VTV6 is a specialized sports television channel of Vietnam Television, which officially launched on 8 June 2026. The channel's main content includes news bulletins, features, and programs reporting on domestic and international sports, sports documentaries, training programs, dietary and lifestyle guides, and health care advice; sports training programs and introductions to competition rules on television; specialized programs on physical education, sports medicine; game shows and television programs with sports themes; and foreign sports programs, etc. with content primarily produced by the Sports Television Center. Aiming to promote the development of mass sports, school sports, and professional sports in Vietnam, as well as to improve community health and build well-rounded individuals.

Previously, VTV6 was launched on 29 April 2007 as an entertainment channel for the younger demographics. Although VTV6 at this phase was operated by Youth Department, several programs produced by Department of Sports Programs Production (present-day Sports Television Center) were mostly broadcast on this channel since 2015, so it was also known as a live broadcast of sports events of VTV, especially Vietnamese sports events or major sports events. The original VTV6 officially ceased to broadcast on 10 October 2022, making place for a national channel aimed at Mekong Delta Region audiences - VTV Can Tho (present-day VTV10).

== History ==

=== 2007–2022: Youth channel era ===
VTV6 was originally mentioned for the first time in the development plan of Vietnam Television in the period 2006 - 2010 with the original orientation to be a specialized channel for sports (Teenage content was then geared towards VTV7) to replace VTV3 at a time when VTV3 began to increase its acquisition of broadcasting rights for entertainment programs and dedicated most of its prime time slot and weekends to broadcasting these programs to generate profit for the station.

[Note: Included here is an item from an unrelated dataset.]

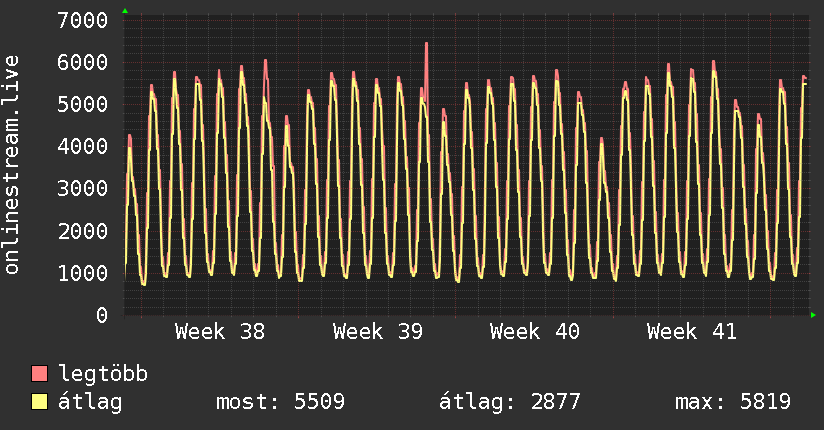824x430 pixels.
Task: Click the legtöbb legend label
Action: tap(103, 374)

On the evening of 28 April 2007, VTV6 officially launched with a live broadcast event titled VTV6 – A New Friend (Người bạn mới) on VTV3, introducing the upcoming television channel for young people. The channel officially began broadcasting on 29 April, marking the first time Vietnam had a television channel dedicated solely to teenagers. In 2008, VTV6 Youth Center was officially renamed as VTV6 Youth Department.

In the early days, the channel's coverage was very limited. The channel was tested on VCTV10 (present-day On Cine – VTVcab) and then broadcast in analog on broadcast channel. It was not until 29 April 2009, that the channel was broadcast in the South, then officially broadcast nationwide on 7 September 2010. At the same time, VTV6 also improved the quality of content and increase the broadcast time from 12 hours to 18 hours per day from 1 November 2010.

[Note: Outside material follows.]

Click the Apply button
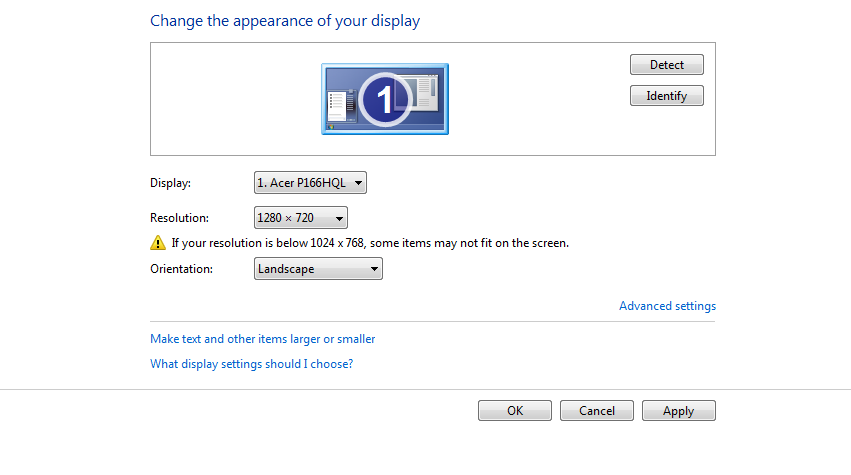This screenshot has height=475, width=851. [x=678, y=410]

In 2009, to celebrate the channel's second anniversary, VTV6 launched the slogan "Dreams don't wait" ("Ước mơ không chờ đợi") through a nationwide slogan writing contest.

On 27 December 2010, the Youth and Children's Department's live broadcast of the 8th National Emulation Congress on VTV1 marked VTV6's entry as one of the units producing programs about important political and historical events of the country on VTV's channels.

From 1 May 2012, VTV6 began implementing changes in both program content and presentation style to target a diverse audience, focusing on viewers aged 20 to 29. The channel's visual identity was revamped, removing the spiral number 6 symbol and replacing it with a blue geometric number 6 logo to align with other VTV channels. Alongside this, VTV6 invested in a range of new content, including the first-ever broadcast of original versions of popular international television programs such as American Idol and MasterChef, and the revival of Những bông hoa nhỏ ("Little Flowers") as a series of programs for children of different ages.

From 1 January 2013, the channel increased broadcasting time to 24/7, became the sixth channel of VTV to broadcast 24 hours per day.

From 7 September 2013, VTV6 became the second channel of VTV to be broadcast in HD, and the first channel of VTV to broadcast in Full HD.

Since October 2015, most sports programs previously broadcast on VTV3 have been moved to VTV6, which has since been frequently chosen as the main channel for live coverage of sporting events for which VTV holds broadcasting rights, especially tournaments involving the Vietnamese national teams and sports delegation.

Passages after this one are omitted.